I feel that one, unlooked for, aspect by which one might define society today and contrast it with earlier communities, is that we have become arrogant. Somehow I don’t think that they had quite such unshakeable belief that their technologies could master whatever the world might throw at them. Yes, they built endless stone circles, ceremonial centres and sacred places through which we assume they sought to propitiate their gods and ensure the future of the human race. But somehow one gets the impression that they were working with the world rather than against it. They encompassed a degree of flexibility in their lives. We, in contrast, seem to have set ourselves up against the forces of nature. And we are less flexible.

I’d prefer to return to a broader view of the world and our place in it. It might be a slower path, the outcome might be more uncertain, but it is, I think, the only way that our future can be assured.

Creating Stories

Storm at sea
Watching a storm approach – when you live in the country the weather becomes something visual.

The vagaries of recent days have reminded me of one of the big differences that I have experienced since I moved north. Here, I experience the weather totally differently to the way in which it got me when I lived in the city.

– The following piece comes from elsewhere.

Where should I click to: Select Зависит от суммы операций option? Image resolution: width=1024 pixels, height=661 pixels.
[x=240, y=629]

In the city the weather was something that you felt. It was cold, or it might be wet, sometimes it was windy, occasionally it was hot. Here, there is so much more variety to it. For starters, the weather is something that you see, almost more than you feel. I love to watch big storms swirling across the sea towards the house. Once upon a time I found it hard to imagine the properties of air as something visual apart from the obvious times when fog or darkness interrupted my vision. Today I find myself obsessed with the sky and the clouds. I’m constantly looking up to see what is coming and from where. Sometimes it is just for the sheer beauty of it. Sometimes it helps me to prepare before I go out. Can I hang the washing out? Only if the white horses on the sea are not very pronounced. Which way round should I park the car? Bitter experience has taught me of the power of the wind on an open car door – more than once (I’m not a fast learner).

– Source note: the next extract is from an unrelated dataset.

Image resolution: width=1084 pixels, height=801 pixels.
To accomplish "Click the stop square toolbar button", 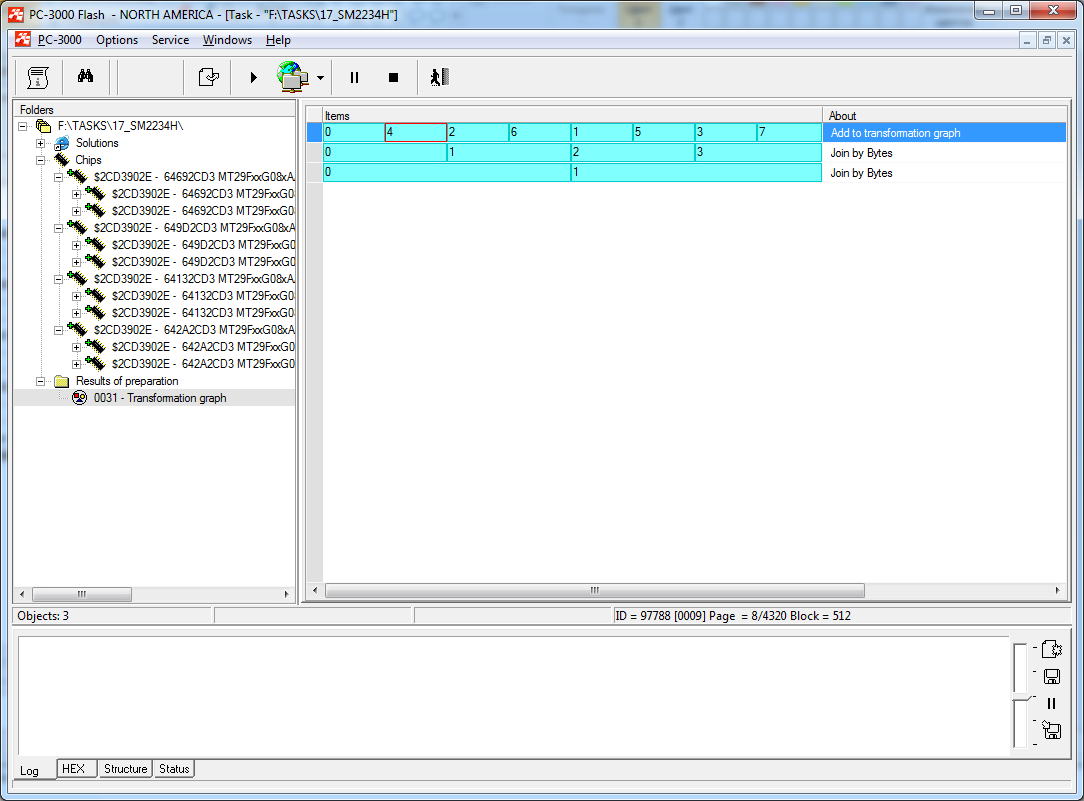I will (x=393, y=77).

It has made me realise just how much our modern lives differ from those of the people we study in the past. It is not just the big things – stone tools and the lack of electricity. It is the total immersion in everything. It is hard enough for us to appreciate the way in which life can hang in the balance for the small scale subsistence farmer in a marginal environment. But the emotional experience of living is just so different as you travel back. No modern medicine – alters your perception of death; no fridges and freezers – alters your attitude to food; no central heating – alters your feelings about cold, clothing and food (have another look at War and Peace); no combustion engine – alters your perception of distance and home; no social networking – alters your understanding of friendship and communication. It doesn’t mean that we should not attempt to unpick the lives of our ancestors. But it does mean that we need to be aware of the boundaries within which we work.

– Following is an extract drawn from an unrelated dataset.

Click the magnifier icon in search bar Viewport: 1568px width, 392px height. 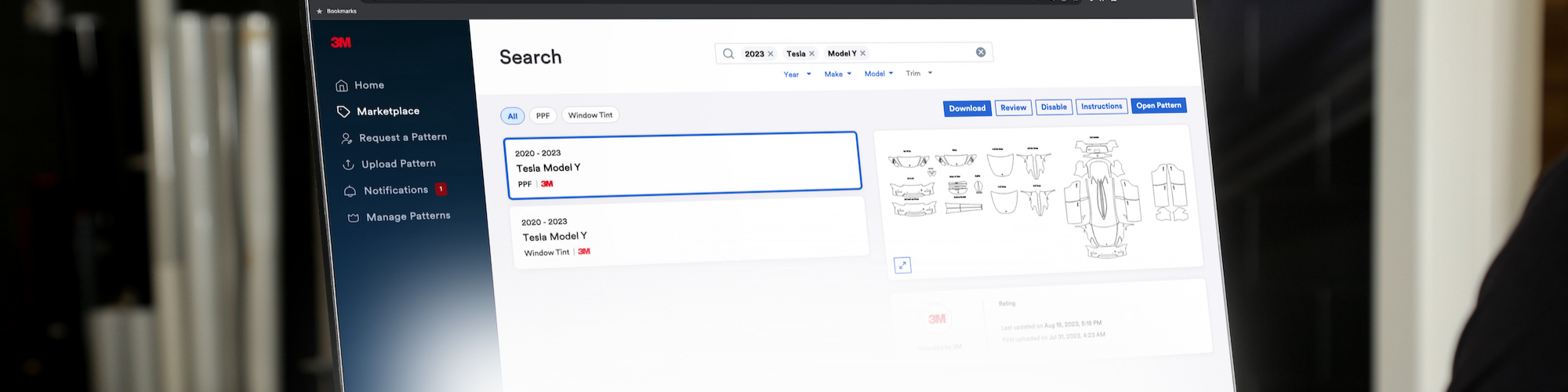tap(728, 53)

I heard an interesting story on the radio about the problems of getting information from people today. Apparently, if you ask a simple question of a group of 100 men and 100 women you tend to get very different answers from the men to the women, whereas mathematically the patterning should be similar. But if you suggest that you will be checking the veracity of their answers, the difference vanishes. This, the presenter said, demonstrates the unpredictability of people. Left to our own devices we often ignore the rules. It is an elegant illustration of the conundrum that lies at the heart of archaeology.  As archaeologists we rely on the predictability of the people of the past and our own empathy with their imagined lives in order to build our interpretations of the evidence that we find. Sadly, not only are people unpredictable, but also our empathetic powers might have limitations.

So, archaeology is challenging – no news there. The upside is that as long as we take it on board that we are just creating and refining stories, there is always another one, another version to be woven out of the threads of understanding that we learn to play with every day.